I don't really mean the pun in the title; the Semantic Technologies conference was actually pretty interesting, in a hypeish sort of way. It represnts the attempt to diffuse a set of academic technologies and standards into industry. Note that while the standards (RDF, OWL, etc) are promoted and developed under the rubric "Semantic Web", the web is notably absent from the conference title. That's because these technologies are not being taken up so much in by the web proper, but are being sold to huge organizations with massive and complex data integration needs. These include defense (aero), intelligence, finance, and biotech. At the grassroots, it is being pushed by working life scientists trying to solve the same sorts of problems. Here's a presentation by Carole Goble that summarizes the hype pretty nicely, and without much technical detail.
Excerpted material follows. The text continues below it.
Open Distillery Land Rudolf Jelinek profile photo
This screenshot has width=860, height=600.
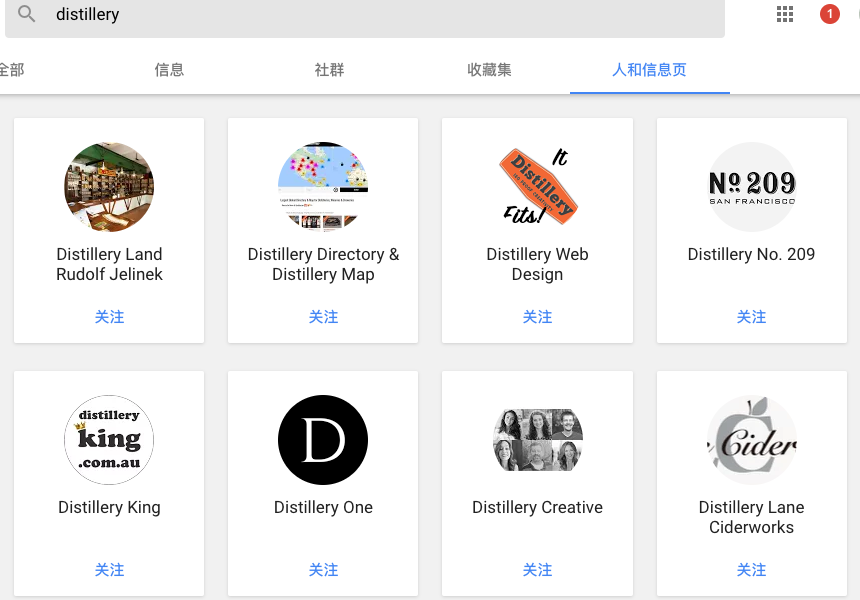click(x=109, y=187)
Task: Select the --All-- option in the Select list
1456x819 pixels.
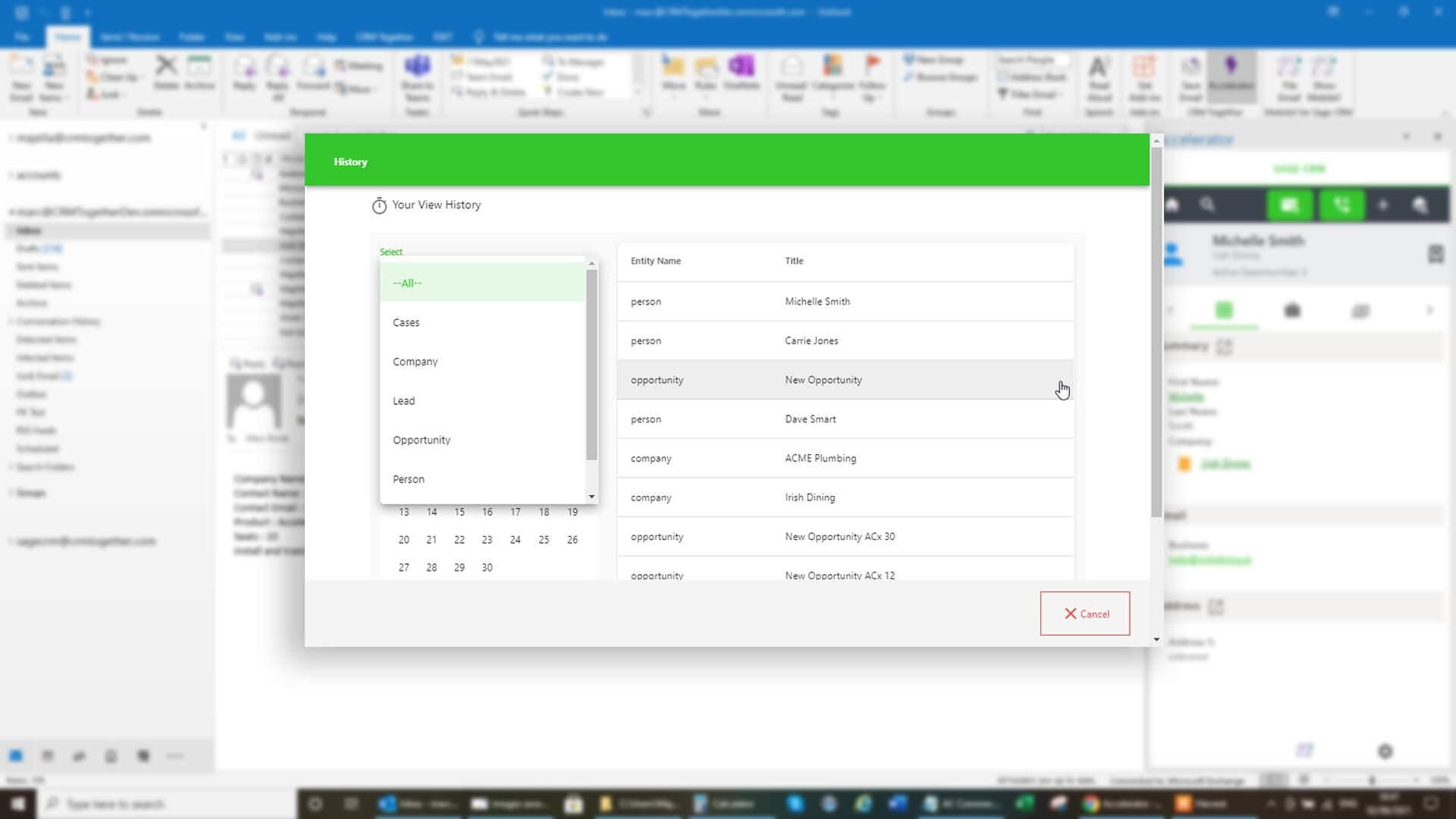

The Semantic Web standards are complex, verbose, and hard to understand. They are backed by Web programmers prefer simpler standards: REST over SOAP, folksonomies over ontologies. Web guys do mashups and go to ETech; semantic technologists propose complex architectures and require large funders to get them realized.
It surprises me but it looks like the pressure of hard problems with good funding will overcome the complexity barrier of the Semantic Web. It surprises me not even so much because the syntaxes are complex and verbose, but the results are fairly inexpressive and inflexible in certain ways (for instance, OWL, the ontology standard, is based on description logic which makes it hard to do something as simple as default reasoning, something any simple old-fashioned frame system could do). Having been out of industrial grade AI for awhile, I will reserve judgement.